◆ YOUR OBJECTIVE
Among the entries below, find the lines with "agent" and copy them.

----- DATA UNDER STUDY -----

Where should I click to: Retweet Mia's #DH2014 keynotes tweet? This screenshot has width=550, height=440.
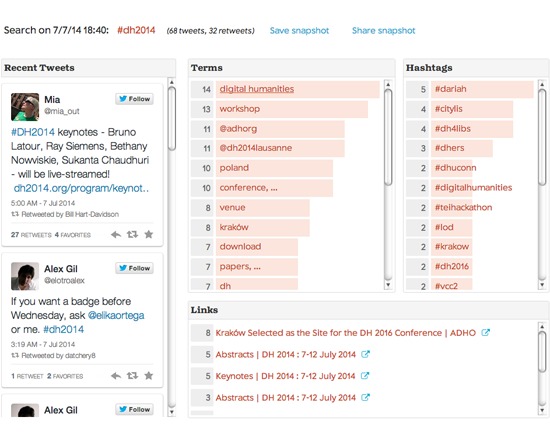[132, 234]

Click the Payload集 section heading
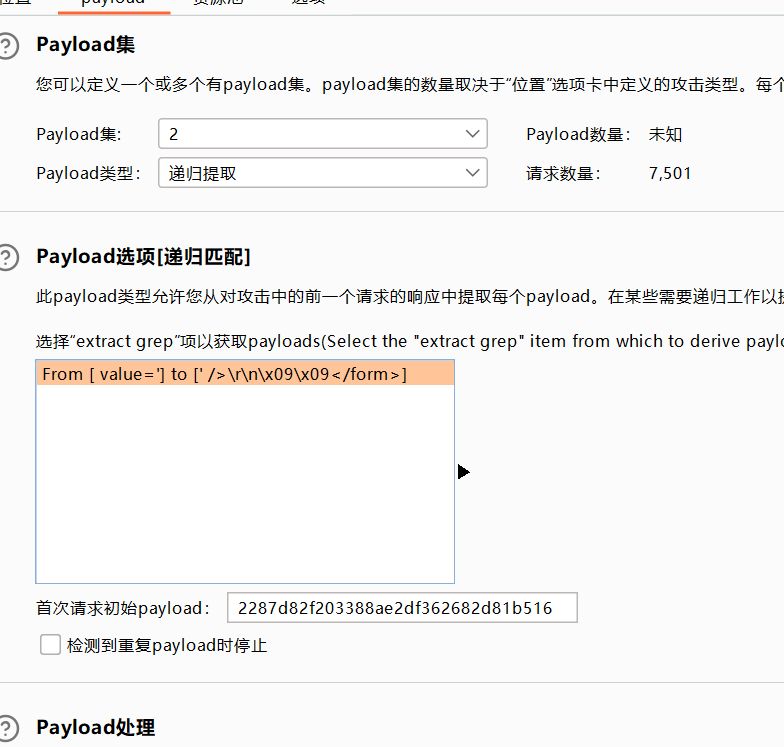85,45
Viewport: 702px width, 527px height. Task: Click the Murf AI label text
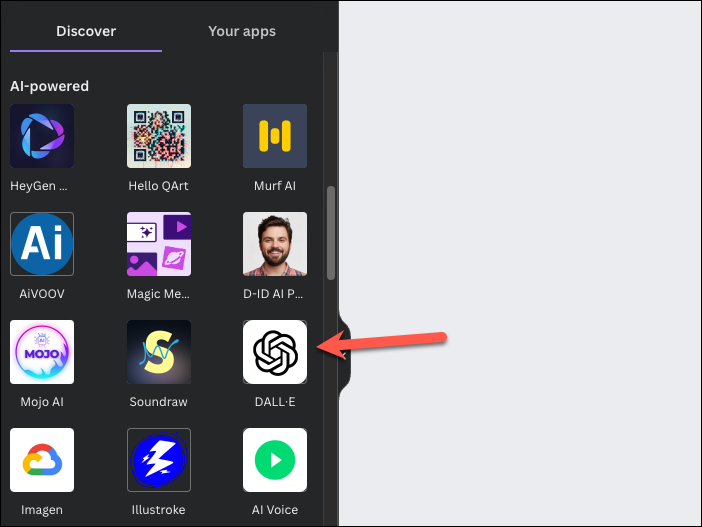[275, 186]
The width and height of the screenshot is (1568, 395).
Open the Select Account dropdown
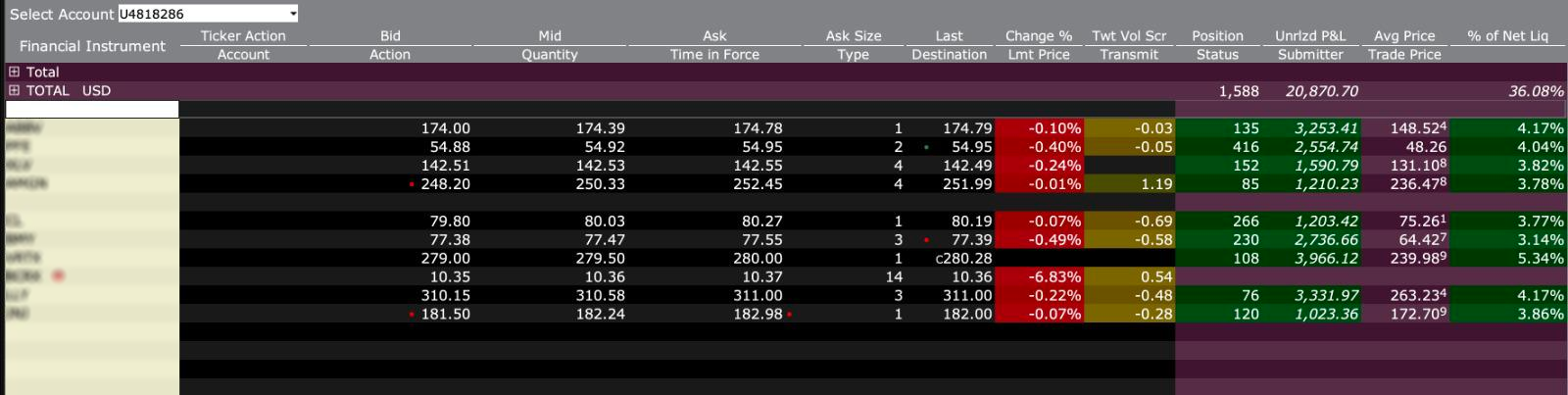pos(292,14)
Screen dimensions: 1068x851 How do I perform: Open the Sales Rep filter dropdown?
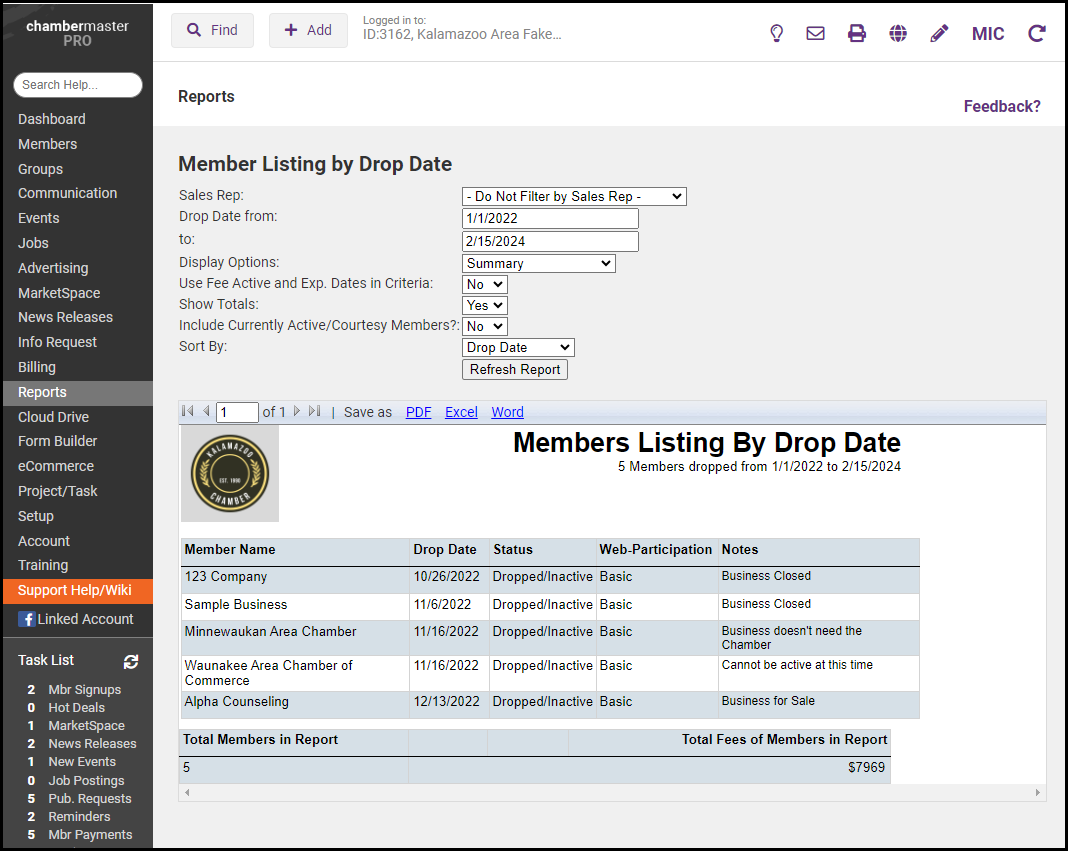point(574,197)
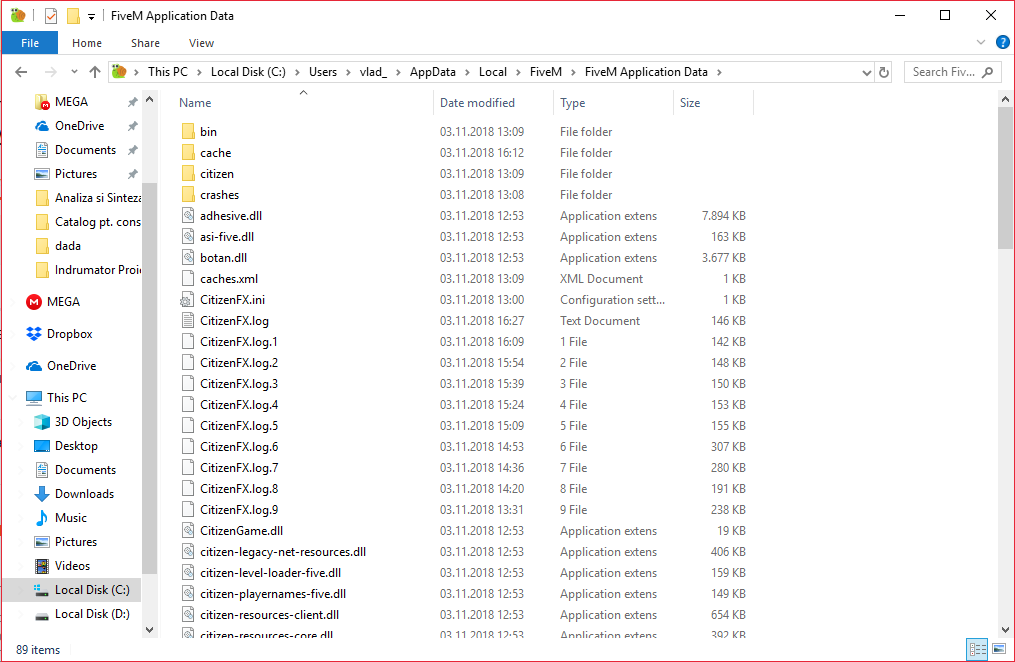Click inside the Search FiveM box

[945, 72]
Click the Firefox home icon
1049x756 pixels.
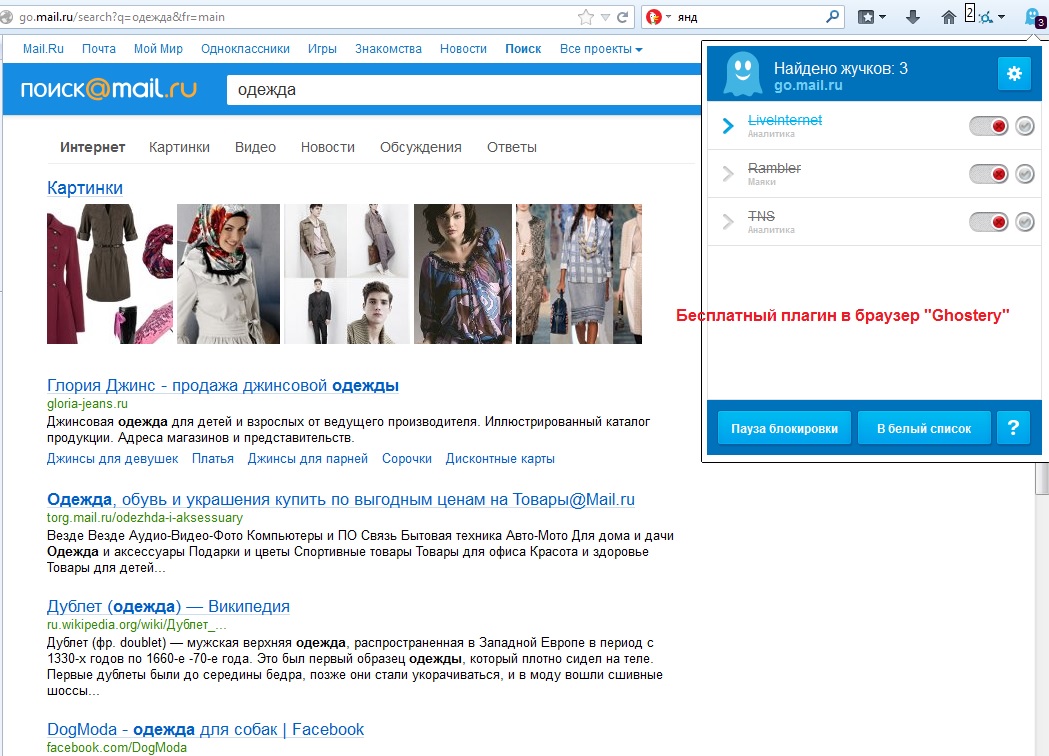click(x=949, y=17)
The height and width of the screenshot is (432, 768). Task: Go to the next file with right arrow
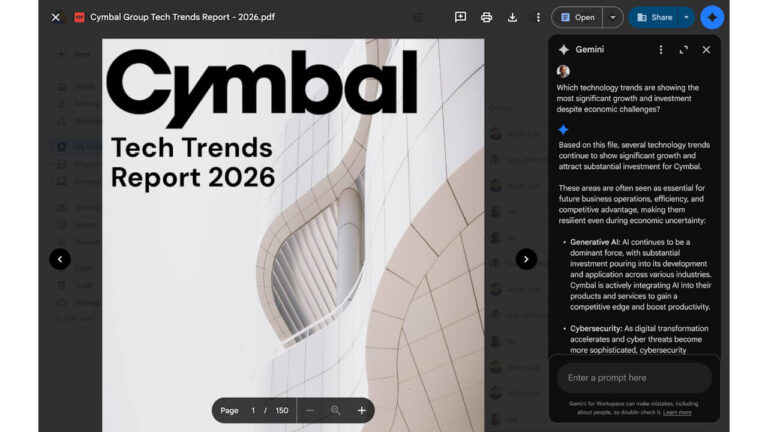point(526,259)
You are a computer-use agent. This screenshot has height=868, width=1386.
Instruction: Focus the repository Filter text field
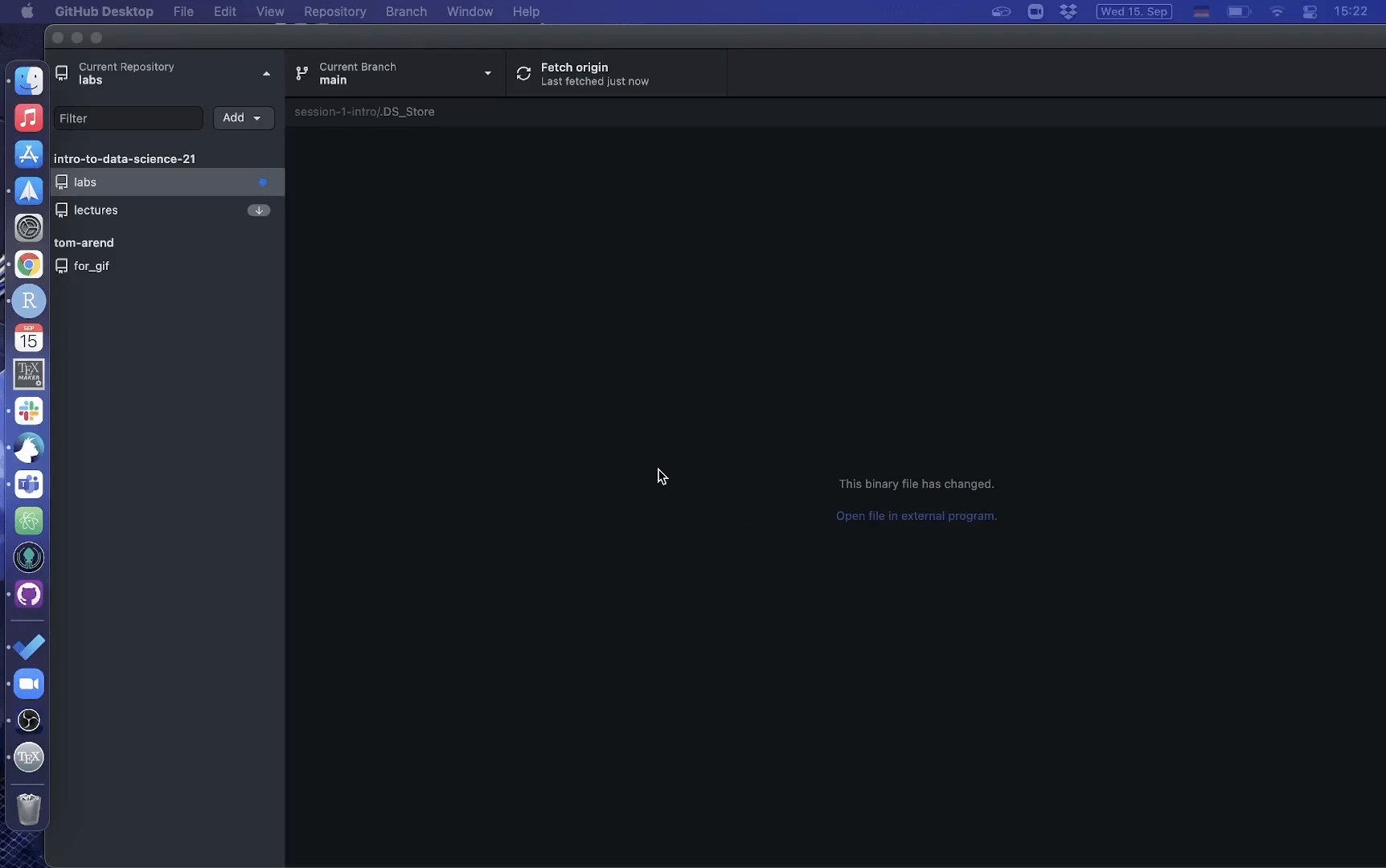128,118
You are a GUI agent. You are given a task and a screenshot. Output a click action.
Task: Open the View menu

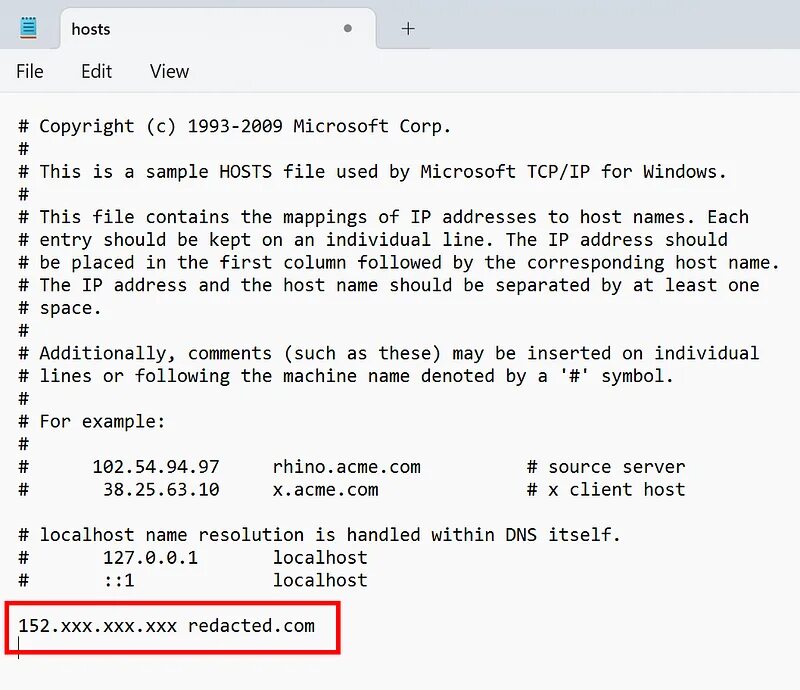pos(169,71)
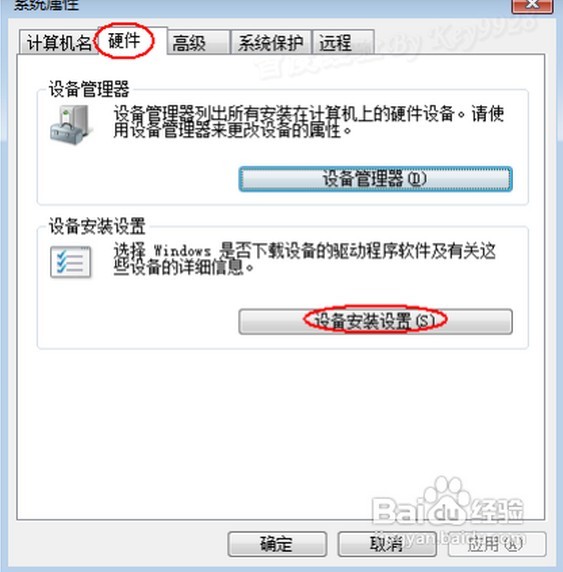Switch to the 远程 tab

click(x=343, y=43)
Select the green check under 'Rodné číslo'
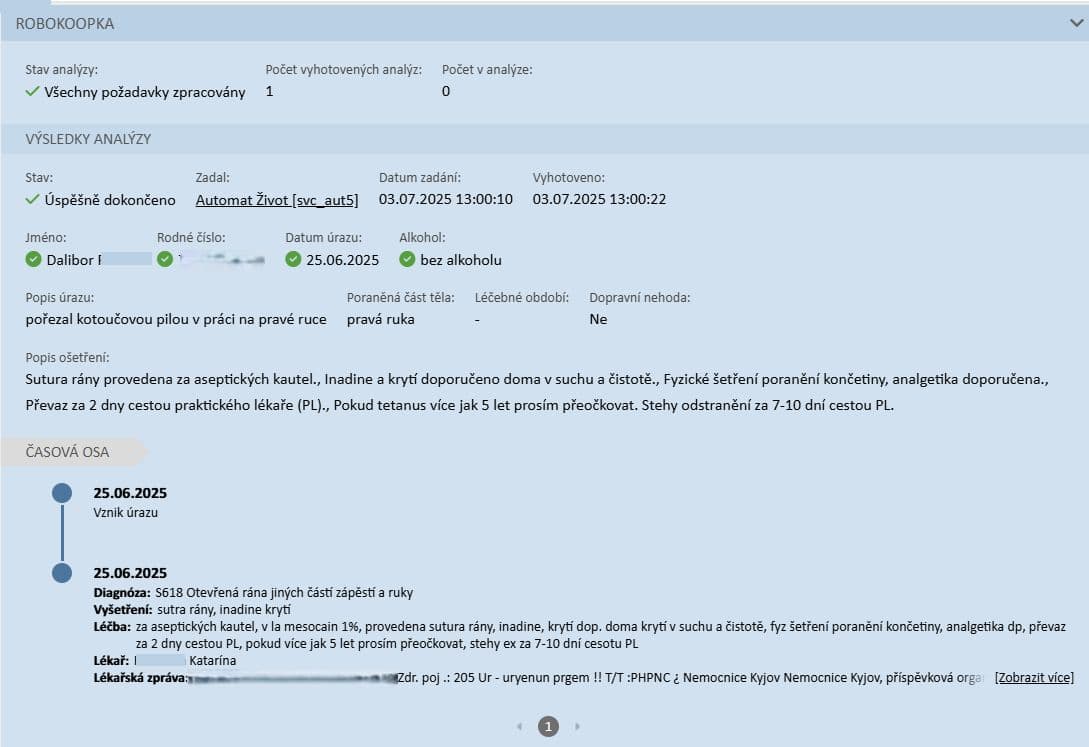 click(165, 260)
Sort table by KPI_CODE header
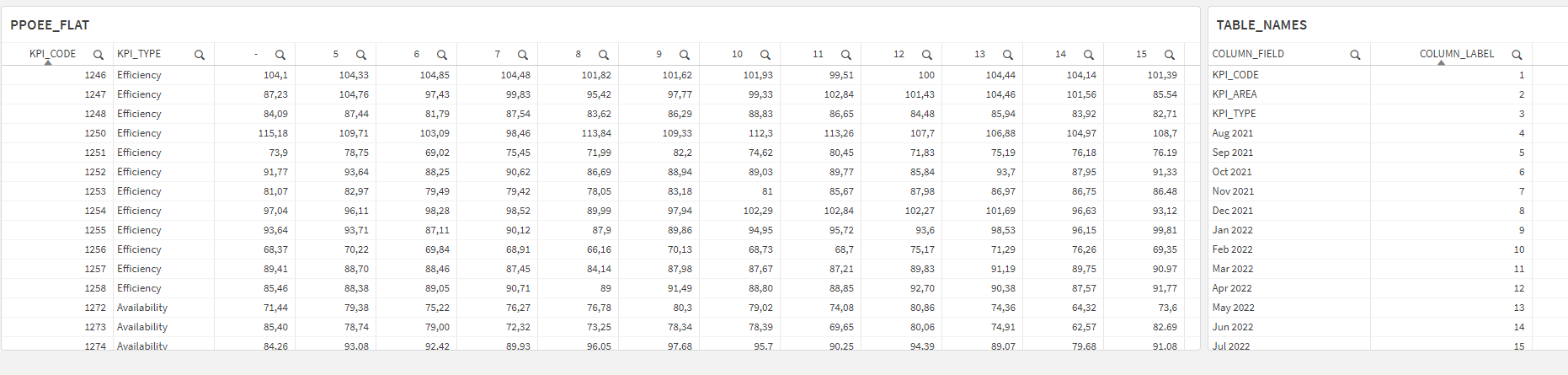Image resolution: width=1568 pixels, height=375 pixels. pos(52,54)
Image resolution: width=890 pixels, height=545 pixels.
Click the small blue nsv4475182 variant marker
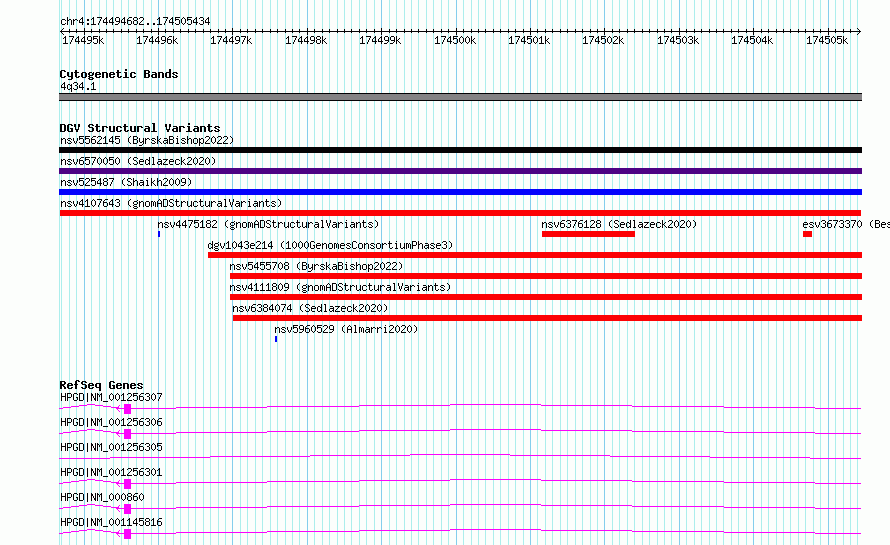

-----

◆ RESPONSE BELOW
You are a computer-use agent. This screenshot has height=868, width=1386.
You are a GUI agent. You are given a task and a screenshot. Output a click action.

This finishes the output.